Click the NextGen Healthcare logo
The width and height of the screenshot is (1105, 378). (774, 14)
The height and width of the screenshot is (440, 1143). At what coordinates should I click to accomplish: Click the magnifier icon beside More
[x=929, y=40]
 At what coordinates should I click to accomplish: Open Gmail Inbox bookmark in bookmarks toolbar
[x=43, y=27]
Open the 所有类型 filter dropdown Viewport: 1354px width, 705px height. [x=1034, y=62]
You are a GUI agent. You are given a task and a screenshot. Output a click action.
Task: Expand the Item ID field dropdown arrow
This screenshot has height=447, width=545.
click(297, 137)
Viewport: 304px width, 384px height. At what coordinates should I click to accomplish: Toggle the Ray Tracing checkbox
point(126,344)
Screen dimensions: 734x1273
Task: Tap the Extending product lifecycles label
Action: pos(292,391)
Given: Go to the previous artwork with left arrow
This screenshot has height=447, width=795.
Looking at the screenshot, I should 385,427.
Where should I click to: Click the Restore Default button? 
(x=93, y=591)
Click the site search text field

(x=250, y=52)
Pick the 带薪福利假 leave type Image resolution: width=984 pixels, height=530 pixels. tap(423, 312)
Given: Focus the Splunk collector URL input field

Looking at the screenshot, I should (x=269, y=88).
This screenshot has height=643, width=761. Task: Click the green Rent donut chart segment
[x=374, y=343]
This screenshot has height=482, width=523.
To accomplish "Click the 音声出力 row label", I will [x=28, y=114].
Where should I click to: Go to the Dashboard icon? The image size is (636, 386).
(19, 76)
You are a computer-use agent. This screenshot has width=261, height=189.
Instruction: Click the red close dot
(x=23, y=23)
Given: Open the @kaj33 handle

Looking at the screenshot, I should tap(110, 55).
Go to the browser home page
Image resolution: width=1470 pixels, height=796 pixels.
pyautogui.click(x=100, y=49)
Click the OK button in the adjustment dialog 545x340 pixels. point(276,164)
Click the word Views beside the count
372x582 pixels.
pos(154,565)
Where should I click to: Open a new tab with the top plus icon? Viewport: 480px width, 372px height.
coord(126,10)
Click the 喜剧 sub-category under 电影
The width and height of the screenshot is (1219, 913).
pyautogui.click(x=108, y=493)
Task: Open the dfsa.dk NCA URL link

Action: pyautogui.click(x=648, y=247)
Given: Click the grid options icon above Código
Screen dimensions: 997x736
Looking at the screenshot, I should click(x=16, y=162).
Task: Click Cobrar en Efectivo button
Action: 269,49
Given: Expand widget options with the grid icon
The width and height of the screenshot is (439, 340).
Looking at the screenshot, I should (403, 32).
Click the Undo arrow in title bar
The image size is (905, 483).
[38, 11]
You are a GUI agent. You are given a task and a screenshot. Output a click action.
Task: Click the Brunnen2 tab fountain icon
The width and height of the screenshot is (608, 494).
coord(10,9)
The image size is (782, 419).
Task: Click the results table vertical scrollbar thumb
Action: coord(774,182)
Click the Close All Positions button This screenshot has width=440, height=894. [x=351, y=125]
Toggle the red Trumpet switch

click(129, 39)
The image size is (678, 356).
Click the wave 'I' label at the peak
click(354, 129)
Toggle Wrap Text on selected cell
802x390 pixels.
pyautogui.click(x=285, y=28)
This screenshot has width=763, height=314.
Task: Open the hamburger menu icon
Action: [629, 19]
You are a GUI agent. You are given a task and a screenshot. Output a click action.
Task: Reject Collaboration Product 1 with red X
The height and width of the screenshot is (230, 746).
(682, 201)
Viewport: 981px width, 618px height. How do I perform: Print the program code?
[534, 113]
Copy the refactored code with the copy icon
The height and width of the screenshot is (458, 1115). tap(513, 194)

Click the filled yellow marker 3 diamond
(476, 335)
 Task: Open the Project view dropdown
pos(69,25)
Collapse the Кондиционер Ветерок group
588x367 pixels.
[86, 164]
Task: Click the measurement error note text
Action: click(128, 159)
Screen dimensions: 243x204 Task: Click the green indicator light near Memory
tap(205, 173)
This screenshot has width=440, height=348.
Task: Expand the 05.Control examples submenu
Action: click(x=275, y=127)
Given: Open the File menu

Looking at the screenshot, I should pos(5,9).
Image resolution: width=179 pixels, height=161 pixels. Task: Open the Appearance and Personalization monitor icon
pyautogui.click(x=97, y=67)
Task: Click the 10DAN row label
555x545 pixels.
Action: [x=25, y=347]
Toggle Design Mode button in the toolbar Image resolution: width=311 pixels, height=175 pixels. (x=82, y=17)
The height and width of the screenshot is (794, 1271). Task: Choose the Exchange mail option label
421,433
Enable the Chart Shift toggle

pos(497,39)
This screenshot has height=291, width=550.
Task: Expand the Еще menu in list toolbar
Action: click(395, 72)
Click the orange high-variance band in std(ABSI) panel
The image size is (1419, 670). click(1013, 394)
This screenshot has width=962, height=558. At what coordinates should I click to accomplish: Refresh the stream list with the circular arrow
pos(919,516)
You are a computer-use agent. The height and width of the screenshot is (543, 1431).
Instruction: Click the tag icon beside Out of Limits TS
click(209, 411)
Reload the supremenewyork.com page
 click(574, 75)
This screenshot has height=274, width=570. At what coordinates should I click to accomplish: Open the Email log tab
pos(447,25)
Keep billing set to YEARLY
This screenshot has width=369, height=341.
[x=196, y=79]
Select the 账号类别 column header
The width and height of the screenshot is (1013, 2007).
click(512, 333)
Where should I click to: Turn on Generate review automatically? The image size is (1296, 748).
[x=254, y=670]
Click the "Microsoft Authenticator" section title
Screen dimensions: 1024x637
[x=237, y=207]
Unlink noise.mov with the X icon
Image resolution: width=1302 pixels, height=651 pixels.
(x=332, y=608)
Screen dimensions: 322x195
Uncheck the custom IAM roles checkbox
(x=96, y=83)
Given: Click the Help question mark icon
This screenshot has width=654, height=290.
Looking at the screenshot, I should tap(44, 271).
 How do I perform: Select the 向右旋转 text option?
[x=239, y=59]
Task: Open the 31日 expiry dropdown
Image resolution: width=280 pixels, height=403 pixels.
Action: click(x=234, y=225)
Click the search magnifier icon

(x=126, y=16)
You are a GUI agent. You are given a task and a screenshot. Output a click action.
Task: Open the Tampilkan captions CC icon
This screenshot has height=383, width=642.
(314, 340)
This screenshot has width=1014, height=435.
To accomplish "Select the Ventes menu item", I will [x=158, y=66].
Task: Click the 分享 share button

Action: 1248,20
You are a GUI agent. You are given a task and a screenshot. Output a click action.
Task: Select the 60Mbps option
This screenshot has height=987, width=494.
# # #
## Your objective
Lines in the material above that include the string "options" should be listed.

## Response to the task
Given: Click the grid options icon above Código
Given: Expand widget options with the grid icon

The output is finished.